Monday, November 5, 2018

Primary Source Info

Printed in The Functional Art, A. Cairo interviews Jan Schwochow, of Golden Section Graphics. Jan discusses primary source information and how many publishers miss many details of a story in a rush to publish.

In the rush to publish after a major event like a terror attack or natural disaster, journalists will often overlook key details or simply make up facts to fill in the story. A frighteningly enlightening graphic of his shows how in the scramble to publish about 9/11, the majority of the sites publishing showed incorrect trajectories of the planes (below). When creating a visual representation of an event, primary photographs and video are unbeatable. ike a game of telephone, the truth can often be muddled by being passed along a chain of reporters.


Jan left his information desk to start his own infographics company in part because of the many errors in reporting he observed while in the media. Jan likes to pursue "projects of love" on which he will gather primary information for much longer than the typical reporter will. One of his most famous projects focussed on the Berlin Wall. For two years he gathered every detail on the shapes of characteristic objects, the confirmed timeline, maps, testimonies, and any other details he could get a hold of. The project ended up turning into a published story in In Graphics and as a museum display. More importantly, the account represents the most true-to-story account of the Berlin Wall Jan can provide.

Monday, October 29, 2018

Personalized Graphics

Our world is more connected with each passing minute. 7.7 billion people use many times that number of devices, creating a exponentially growing digital signature. Our data not only describes who we are, but what we have done and where we have been, what we like and what we want, and what we are likely going to do or purchase next. In the last decade it has become clear that these mountains of qualitative data drive the world economy. Something making up such a significant portion of our lives should be visualized, right?

A modern neural network might pick at all the numbers describing our lives to learn our behavioral trends. This may in turn become another data point to sell to marketers. As humans, it's nearly impossible to glean meaningful insight from a set of numbers. A journalist can bring insight to the reader via a graphic, and can bring a certain creative human element a machine might not be able to. An automatic tool will likely fit a set of points into a prepackaged plot, and may offer a description of a trend. It cannot however critically evaluate the data on an entry by entry basis like a human can.

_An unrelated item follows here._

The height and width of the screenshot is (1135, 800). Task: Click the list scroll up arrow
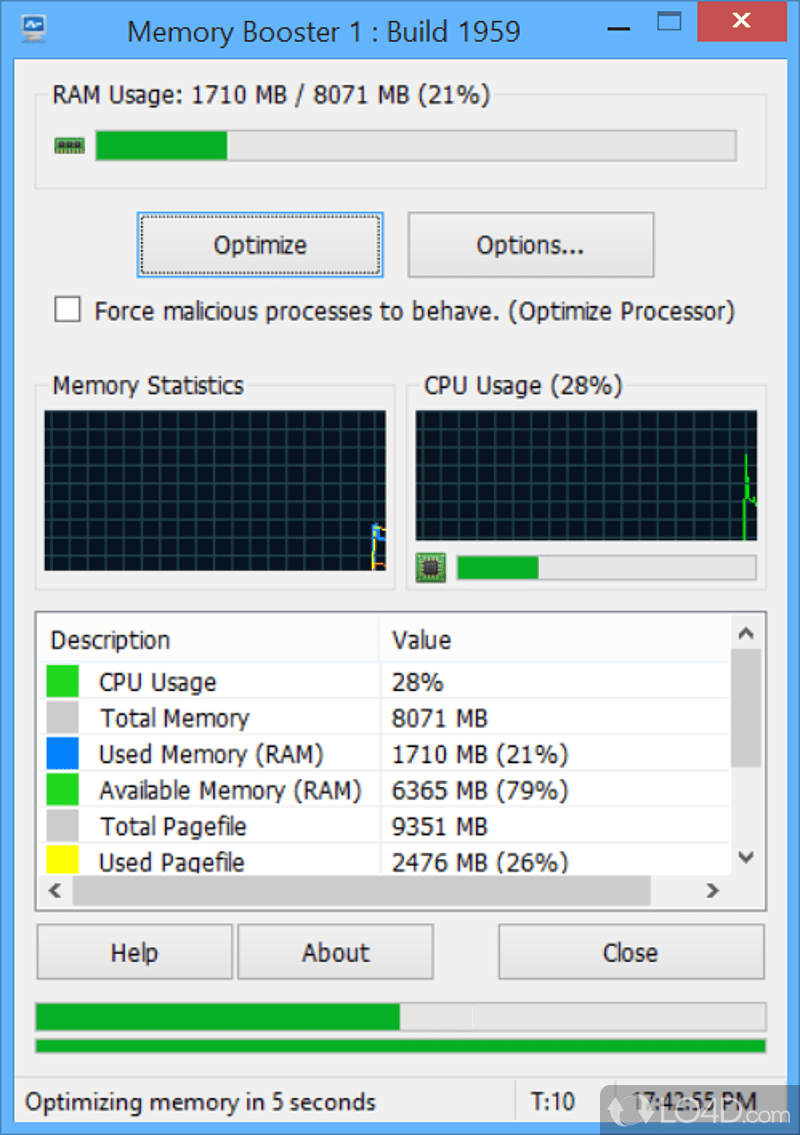click(746, 633)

In her "Dear Data" postcards, Giorgia Lupi shows her habits of looking at the clock. It's easy to record what times she looked at the clock, but simply recording a list of times is uninteresting and uninsightful. She instead puts a twist on the visualization by including what she was thinking each instance she checked the time. This perspective provides us a look into her mood throughout the day, her general schedule, and even shares some of her personality.

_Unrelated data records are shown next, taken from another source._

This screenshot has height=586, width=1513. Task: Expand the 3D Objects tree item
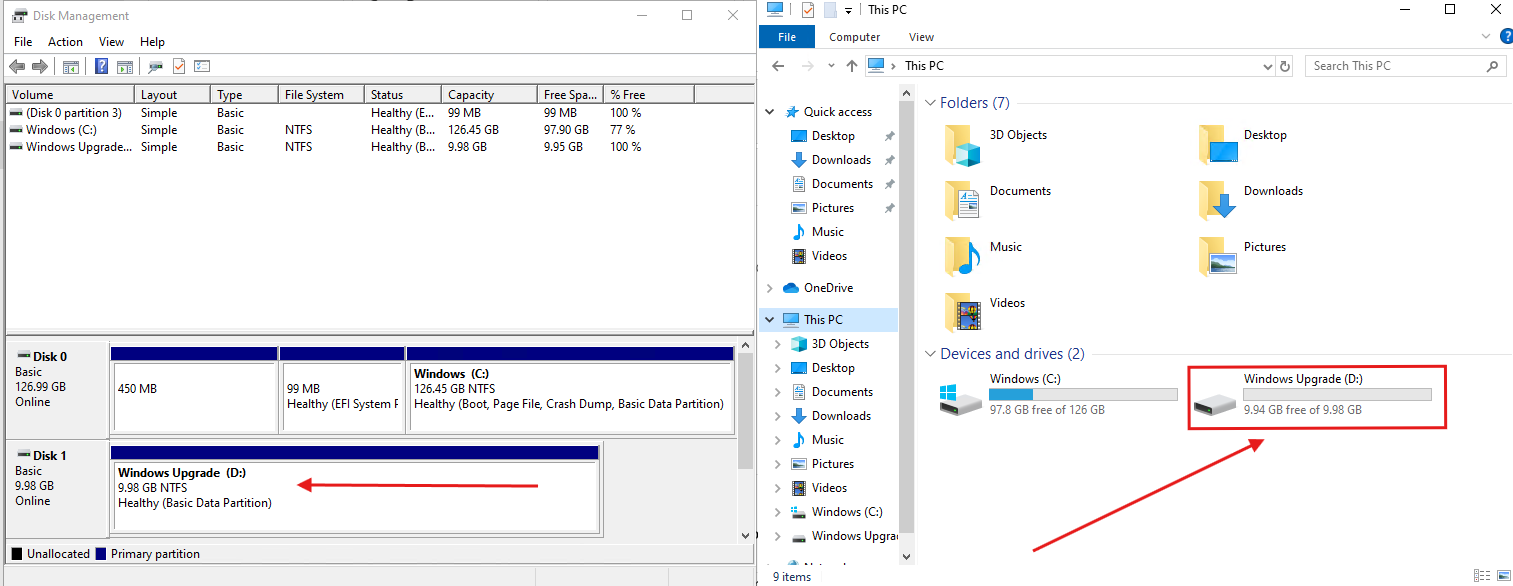[779, 343]
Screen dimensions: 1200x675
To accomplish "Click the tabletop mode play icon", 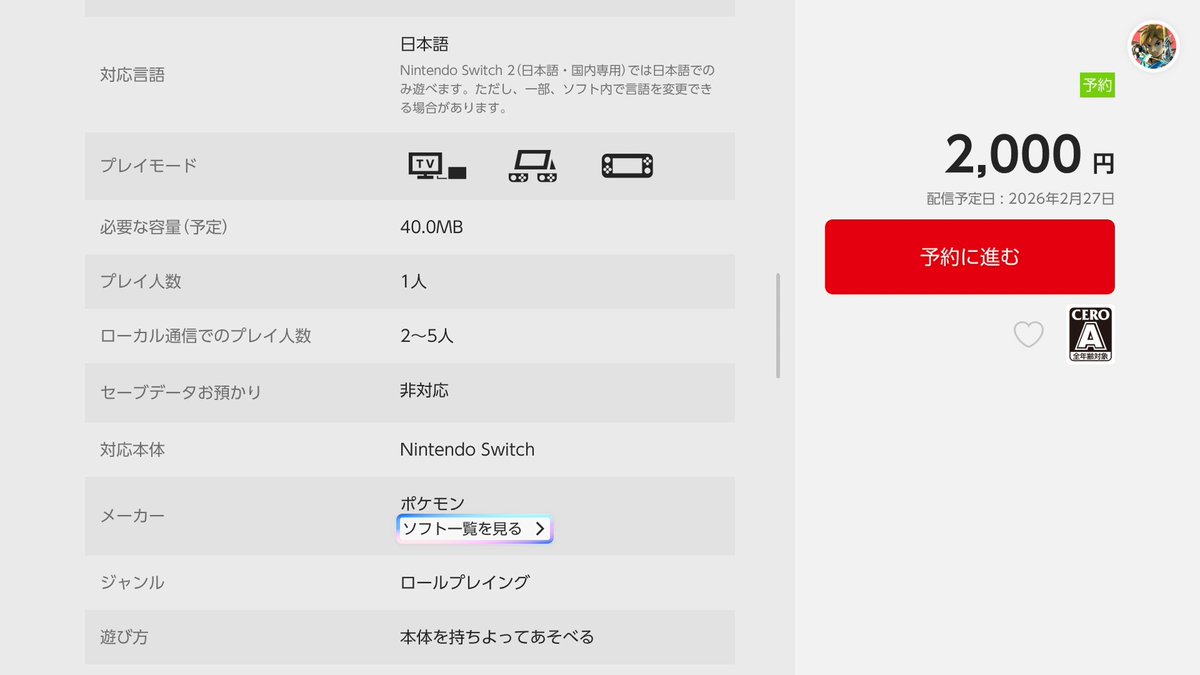I will coord(532,165).
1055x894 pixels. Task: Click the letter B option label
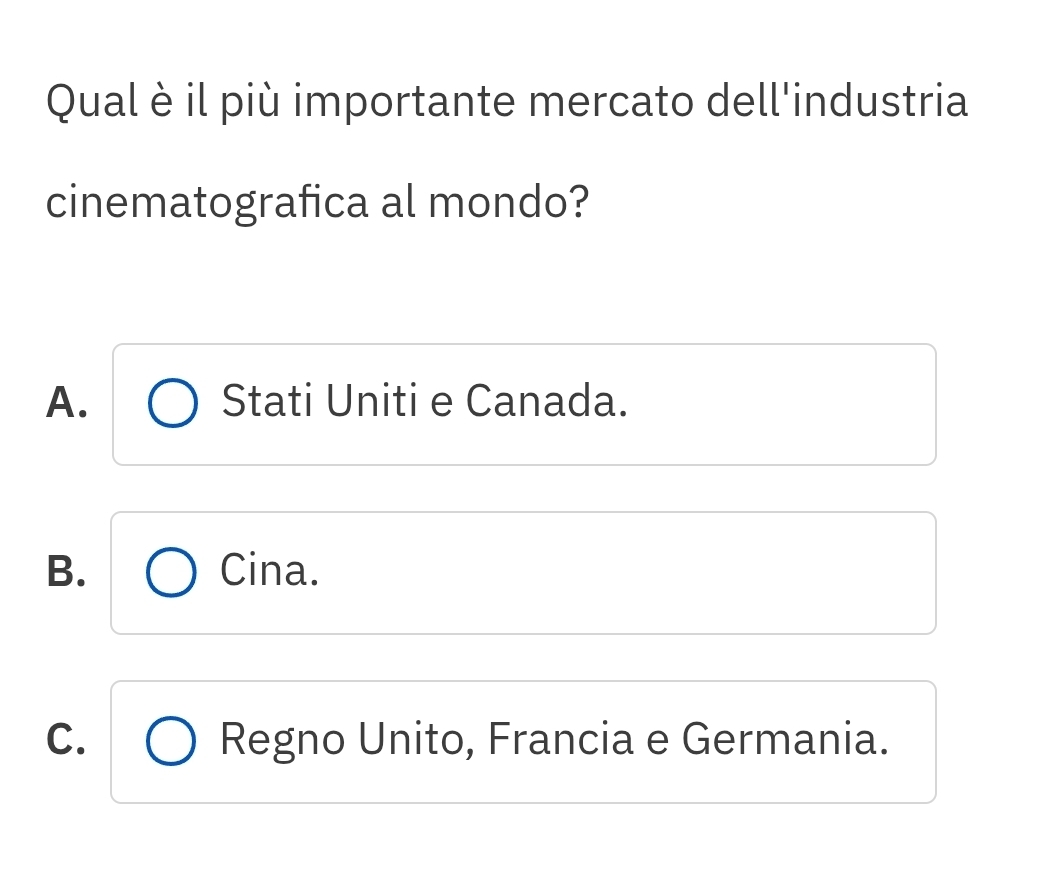point(65,572)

Image result for dear data time
Image result for dear data a week of clocks

Plug and play visualization tools may be quick and easy to use, but will present the driest data. In a world where we are surrounded by trillions of numbers, there will be dozens of ways to visualize all aspects of life in an interesting, creative way.

Wednesday, October 24, 2018

Elements of a Misleading Graphic

The internet is a vast wasteland of media sites vying for individual attention. It often seems that writers for these sites will employ any means neccesary to grab a reader's attention. In many cases, the flashy object to pull in that reader will be an information graphic. Flashy and colorful, a graphic might command the fleeting attention of a revenue generating reader by raising an interesting question or providing insight into a topic the reader finds interesting. The attentive reader may be able to identify many of these for what they are: advertisements rather than tools for communication.

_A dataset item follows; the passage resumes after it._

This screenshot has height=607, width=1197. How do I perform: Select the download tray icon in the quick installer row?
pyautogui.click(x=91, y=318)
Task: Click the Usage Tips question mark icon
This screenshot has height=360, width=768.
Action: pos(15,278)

Sure, many of these may be factual and insightful, but if their primary objective is to draw attention, you can bet your bottom dollar that many will be incorrectly displaying the data, or may be intentionally misleading if they are made to support a specific argument. Cognitive bias proliferates across internet forums for hot issues in social trends, politics, and religion. Writers are encouraged to create a graphic misrepresenting the data if it supports their opinion or argument. (See my post on 8/28 for an example of a misleading political graphic.) These graphics do not need to be blatantly untruthful, but can distort or obfuscate the real story the data tells.

The three ways a writer may deceive the reader are:

1) Hiding relevant data in order to highlight only the portion benefiting the story
2) Displaying too much data to downplay or minimize reality
3) Representing the data with the wrong type of graphic, so that it is easily confused or simply hard to read

Monday, October 15, 2018

Natural Color Schemes

Samantha Zhang, the graphics lead at GraphiqHQ, writes about choosing the right color palette.

Zhang remarks that choosing a color palette to best represent data in a visualization can be more difficult than it might first seem. A graphic designer must give extra thought even when working from existing color palettes,  because they may have been created to serve a purpose other than that the designer is trying to serve.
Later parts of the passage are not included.